BEGIN

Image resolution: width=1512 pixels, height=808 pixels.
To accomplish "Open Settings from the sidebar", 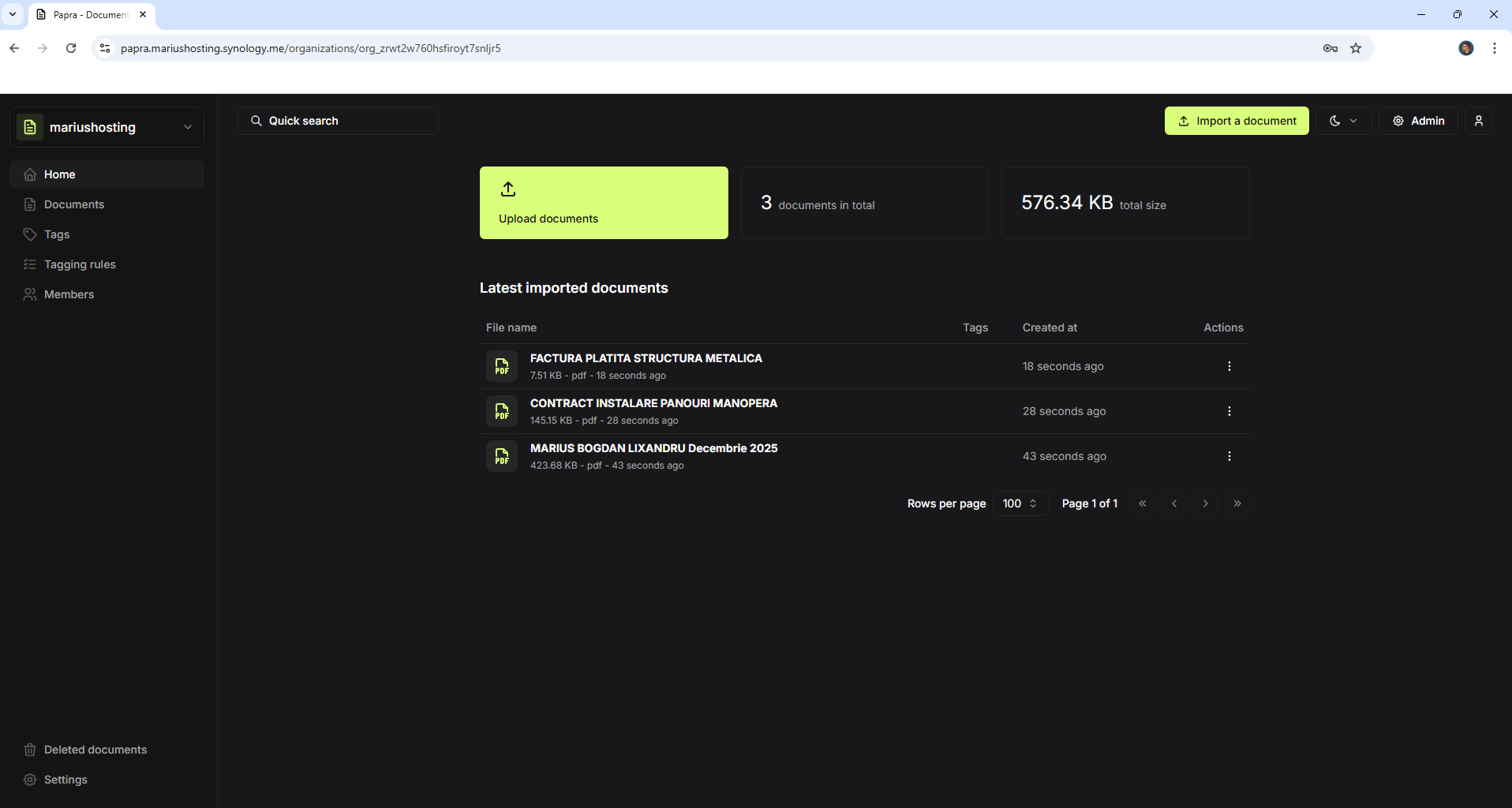I will coord(65,779).
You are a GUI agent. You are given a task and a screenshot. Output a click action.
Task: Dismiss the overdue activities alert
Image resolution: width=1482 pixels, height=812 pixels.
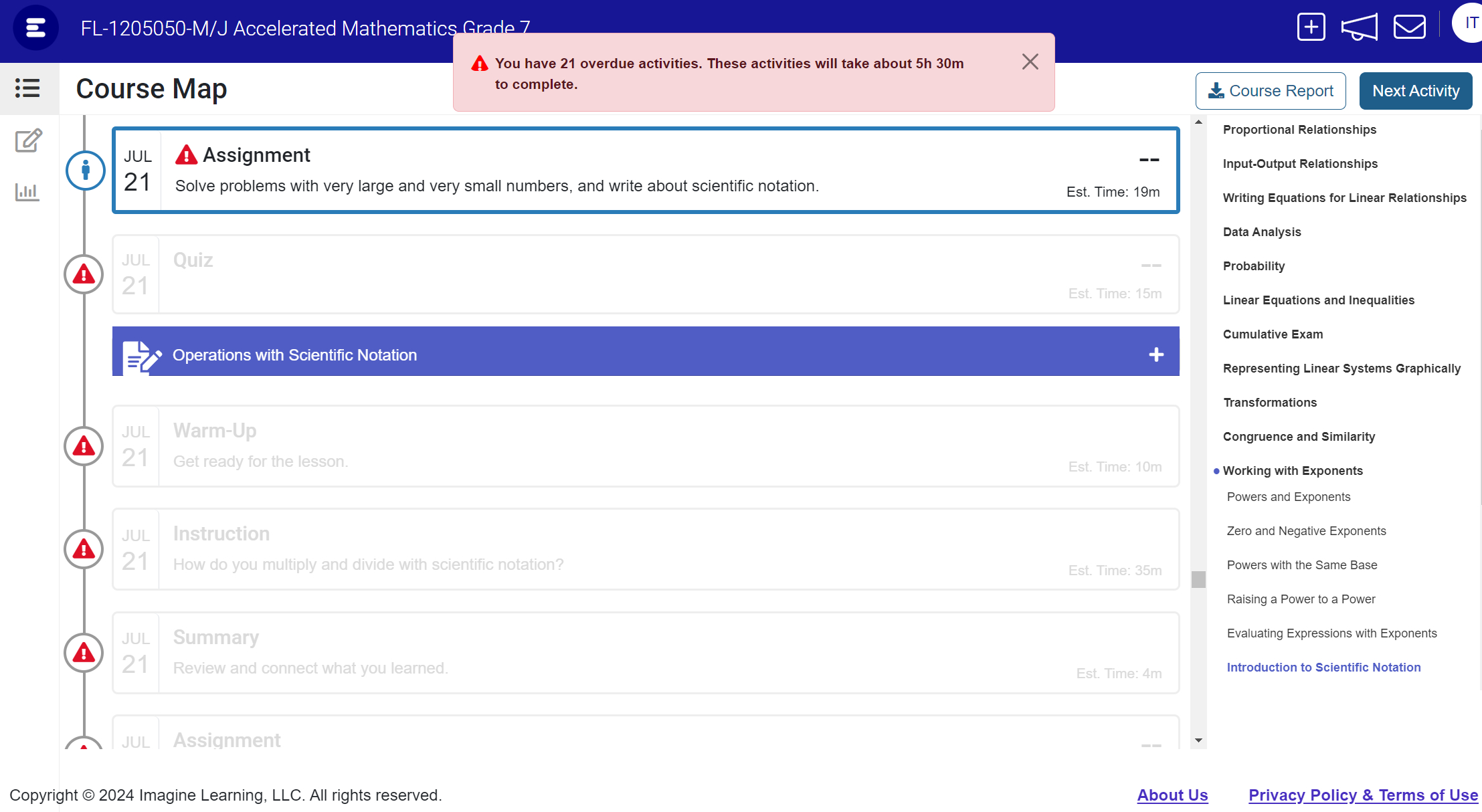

END

# What the task requires:
The answer must consist of every line from the records above that holds "resolution".

# Solution:
Image resolution: width=1512 pixels, height=808 pixels.
Image resolution: width=1482 pixels, height=812 pixels.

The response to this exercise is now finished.